[What is expected]
The required output is the line that contains "Click the purple" and every line after it, each written out exactly, up to the end of the entries.

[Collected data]
+ + + + +
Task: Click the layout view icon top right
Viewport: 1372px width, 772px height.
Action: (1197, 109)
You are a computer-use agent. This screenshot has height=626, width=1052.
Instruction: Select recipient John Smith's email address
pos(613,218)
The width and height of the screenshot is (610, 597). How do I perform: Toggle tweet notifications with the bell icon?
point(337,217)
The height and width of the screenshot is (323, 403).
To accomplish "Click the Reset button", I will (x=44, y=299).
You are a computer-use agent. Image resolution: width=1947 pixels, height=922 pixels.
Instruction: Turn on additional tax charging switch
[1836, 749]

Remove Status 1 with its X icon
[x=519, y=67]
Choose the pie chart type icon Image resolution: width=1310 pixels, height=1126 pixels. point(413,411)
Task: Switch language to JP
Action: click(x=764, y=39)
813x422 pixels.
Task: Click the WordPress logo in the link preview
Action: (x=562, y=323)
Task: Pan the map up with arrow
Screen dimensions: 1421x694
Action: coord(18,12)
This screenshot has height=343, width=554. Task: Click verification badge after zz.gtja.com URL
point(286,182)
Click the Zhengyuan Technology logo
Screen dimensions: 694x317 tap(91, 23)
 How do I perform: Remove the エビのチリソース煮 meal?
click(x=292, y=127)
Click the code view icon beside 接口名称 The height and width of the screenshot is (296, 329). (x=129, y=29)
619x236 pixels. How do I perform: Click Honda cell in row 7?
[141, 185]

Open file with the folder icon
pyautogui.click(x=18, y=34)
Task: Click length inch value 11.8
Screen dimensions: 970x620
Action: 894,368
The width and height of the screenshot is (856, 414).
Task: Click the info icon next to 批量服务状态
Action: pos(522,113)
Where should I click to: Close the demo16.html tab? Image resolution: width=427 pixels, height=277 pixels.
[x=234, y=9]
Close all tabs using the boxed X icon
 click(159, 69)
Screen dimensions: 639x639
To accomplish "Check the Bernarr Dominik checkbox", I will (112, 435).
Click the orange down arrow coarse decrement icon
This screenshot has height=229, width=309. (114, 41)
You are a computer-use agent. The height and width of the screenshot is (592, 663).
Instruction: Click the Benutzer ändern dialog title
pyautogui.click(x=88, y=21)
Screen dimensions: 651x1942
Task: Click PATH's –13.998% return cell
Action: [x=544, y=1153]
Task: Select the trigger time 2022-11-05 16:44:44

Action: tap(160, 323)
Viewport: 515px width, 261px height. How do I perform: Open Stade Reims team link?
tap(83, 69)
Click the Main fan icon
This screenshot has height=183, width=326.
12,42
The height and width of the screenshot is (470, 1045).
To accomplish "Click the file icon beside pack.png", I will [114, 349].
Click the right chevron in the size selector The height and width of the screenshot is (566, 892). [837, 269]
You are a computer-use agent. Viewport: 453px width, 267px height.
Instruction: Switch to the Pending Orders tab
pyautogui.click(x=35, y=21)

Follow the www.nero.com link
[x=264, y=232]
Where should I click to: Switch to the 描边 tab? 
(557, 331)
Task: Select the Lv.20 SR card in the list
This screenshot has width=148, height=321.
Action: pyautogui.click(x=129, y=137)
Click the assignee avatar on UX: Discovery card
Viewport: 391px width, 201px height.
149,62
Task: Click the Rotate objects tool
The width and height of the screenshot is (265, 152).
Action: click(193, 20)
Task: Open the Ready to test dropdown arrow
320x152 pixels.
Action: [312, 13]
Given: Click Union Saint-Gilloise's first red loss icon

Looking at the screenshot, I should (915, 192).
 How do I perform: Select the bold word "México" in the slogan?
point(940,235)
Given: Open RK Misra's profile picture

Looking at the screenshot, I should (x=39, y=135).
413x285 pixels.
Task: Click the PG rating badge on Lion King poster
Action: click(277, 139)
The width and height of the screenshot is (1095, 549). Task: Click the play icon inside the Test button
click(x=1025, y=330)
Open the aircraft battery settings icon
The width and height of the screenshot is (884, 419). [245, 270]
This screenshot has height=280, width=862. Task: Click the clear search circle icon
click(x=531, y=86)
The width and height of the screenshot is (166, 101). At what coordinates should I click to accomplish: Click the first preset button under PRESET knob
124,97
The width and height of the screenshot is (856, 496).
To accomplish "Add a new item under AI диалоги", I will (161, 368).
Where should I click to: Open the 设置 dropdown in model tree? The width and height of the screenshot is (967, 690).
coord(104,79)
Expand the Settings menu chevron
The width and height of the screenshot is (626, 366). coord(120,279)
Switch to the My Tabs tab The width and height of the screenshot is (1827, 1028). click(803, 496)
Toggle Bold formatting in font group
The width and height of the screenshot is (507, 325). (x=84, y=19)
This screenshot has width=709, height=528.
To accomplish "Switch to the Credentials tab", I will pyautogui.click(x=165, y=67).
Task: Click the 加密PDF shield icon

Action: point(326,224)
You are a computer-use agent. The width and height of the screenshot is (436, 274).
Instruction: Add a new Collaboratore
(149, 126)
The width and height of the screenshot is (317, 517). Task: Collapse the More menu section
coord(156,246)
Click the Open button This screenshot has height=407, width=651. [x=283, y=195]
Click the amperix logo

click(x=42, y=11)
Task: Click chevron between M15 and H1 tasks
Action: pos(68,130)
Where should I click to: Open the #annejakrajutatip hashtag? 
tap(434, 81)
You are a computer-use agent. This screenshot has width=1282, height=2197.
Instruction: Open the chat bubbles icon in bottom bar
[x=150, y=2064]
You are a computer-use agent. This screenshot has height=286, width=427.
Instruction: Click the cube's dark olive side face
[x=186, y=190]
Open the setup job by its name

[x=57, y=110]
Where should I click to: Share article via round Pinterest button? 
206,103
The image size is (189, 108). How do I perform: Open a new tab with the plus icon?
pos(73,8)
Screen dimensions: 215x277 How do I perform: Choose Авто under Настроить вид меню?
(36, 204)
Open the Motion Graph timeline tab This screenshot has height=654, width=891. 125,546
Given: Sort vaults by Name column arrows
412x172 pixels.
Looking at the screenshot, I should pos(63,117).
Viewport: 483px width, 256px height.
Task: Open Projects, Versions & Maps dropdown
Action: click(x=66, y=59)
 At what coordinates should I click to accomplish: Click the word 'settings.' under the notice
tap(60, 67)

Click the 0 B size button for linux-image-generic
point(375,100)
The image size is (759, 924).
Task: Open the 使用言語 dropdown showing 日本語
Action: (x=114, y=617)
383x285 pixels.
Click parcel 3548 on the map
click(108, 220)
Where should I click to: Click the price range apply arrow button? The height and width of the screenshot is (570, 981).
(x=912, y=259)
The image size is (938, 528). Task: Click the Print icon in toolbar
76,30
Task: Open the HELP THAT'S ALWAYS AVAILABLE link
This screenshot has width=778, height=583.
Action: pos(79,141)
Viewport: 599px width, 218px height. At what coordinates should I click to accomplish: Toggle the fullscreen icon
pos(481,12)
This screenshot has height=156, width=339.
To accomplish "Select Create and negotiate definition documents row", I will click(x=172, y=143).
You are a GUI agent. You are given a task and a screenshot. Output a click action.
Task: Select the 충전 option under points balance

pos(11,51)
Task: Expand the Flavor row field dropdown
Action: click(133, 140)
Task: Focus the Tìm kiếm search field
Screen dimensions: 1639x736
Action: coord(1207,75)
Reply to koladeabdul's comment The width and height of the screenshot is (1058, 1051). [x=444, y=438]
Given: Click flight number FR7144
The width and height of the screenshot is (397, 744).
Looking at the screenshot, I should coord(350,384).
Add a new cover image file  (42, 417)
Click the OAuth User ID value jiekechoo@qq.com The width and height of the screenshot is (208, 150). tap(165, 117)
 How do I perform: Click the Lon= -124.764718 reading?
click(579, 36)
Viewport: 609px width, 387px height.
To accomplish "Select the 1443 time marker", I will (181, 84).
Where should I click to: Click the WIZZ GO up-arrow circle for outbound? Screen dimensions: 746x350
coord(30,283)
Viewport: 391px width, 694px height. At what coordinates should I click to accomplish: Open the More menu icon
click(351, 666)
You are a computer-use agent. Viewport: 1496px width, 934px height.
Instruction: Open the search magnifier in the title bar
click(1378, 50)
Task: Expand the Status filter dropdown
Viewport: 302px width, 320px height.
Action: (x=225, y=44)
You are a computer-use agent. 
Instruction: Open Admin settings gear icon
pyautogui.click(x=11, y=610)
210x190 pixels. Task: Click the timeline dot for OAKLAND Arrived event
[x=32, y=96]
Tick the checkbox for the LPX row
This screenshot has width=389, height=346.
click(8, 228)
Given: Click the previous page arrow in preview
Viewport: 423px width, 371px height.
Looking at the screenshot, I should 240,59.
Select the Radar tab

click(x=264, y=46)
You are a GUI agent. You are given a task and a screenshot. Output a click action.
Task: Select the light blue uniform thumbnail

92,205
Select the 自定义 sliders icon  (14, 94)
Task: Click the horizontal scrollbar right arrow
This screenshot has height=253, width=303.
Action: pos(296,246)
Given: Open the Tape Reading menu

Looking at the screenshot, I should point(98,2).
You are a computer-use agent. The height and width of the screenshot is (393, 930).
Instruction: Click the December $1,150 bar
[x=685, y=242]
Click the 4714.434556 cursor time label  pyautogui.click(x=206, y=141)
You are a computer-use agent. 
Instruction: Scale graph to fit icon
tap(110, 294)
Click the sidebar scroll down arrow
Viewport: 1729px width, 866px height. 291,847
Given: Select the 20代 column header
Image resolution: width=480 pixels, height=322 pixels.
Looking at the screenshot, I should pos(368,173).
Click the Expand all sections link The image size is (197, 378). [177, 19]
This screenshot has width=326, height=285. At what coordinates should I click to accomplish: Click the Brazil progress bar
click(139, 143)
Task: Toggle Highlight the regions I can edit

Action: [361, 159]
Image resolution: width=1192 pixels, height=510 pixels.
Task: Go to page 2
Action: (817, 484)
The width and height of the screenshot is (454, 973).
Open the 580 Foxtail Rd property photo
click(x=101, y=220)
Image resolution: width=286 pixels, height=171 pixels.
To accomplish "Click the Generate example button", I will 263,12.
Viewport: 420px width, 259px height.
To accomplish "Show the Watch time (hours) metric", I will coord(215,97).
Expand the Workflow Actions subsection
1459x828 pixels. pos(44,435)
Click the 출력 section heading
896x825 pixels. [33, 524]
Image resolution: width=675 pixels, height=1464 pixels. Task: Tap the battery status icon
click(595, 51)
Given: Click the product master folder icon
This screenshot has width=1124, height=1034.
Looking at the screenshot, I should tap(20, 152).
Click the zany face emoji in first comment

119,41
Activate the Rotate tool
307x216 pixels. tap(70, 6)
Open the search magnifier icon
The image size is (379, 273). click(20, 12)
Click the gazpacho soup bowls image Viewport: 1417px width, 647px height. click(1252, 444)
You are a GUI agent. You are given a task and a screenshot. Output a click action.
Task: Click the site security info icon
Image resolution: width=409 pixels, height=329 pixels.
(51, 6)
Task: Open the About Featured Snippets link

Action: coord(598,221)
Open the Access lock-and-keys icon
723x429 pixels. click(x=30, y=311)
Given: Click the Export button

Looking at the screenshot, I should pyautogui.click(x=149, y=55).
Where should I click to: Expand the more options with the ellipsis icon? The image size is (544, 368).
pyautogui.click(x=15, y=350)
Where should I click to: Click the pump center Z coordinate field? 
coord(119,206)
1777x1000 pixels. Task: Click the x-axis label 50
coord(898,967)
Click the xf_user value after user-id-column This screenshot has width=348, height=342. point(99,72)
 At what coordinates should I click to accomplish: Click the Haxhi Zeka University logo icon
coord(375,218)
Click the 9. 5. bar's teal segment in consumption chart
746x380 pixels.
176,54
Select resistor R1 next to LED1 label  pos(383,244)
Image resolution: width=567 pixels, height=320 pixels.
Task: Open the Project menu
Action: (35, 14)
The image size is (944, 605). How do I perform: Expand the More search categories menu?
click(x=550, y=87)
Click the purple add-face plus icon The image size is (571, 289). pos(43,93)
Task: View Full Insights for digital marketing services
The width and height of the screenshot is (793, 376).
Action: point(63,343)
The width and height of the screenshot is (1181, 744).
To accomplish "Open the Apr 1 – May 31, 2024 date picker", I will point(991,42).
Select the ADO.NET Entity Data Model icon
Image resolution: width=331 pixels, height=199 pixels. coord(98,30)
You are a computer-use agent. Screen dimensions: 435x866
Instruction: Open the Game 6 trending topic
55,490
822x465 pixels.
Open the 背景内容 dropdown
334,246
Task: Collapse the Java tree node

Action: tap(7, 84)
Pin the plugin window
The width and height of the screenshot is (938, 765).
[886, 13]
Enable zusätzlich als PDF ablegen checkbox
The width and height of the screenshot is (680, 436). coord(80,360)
+ + + + +
[Task response]
Click the purple add-face plus icon The image size is (571, 289). pos(43,93)
Task: View Full Insights for digital marketing services
The width and height of the screenshot is (793, 376).
Action: point(63,343)
The width and height of the screenshot is (1181, 744).
To accomplish "Open the Apr 1 – May 31, 2024 date picker", I will point(991,42).
Select the ADO.NET Entity Data Model icon
Image resolution: width=331 pixels, height=199 pixels. coord(98,30)
You are a computer-use agent. Screen dimensions: 435x866
Instruction: Open the Game 6 trending topic
55,490
822x465 pixels.
Open the 背景内容 dropdown
334,246
Task: Collapse the Java tree node

Action: tap(7, 84)
Pin the plugin window
The width and height of the screenshot is (938, 765).
[886, 13]
Enable zusätzlich als PDF ablegen checkbox
The width and height of the screenshot is (680, 436). coord(80,360)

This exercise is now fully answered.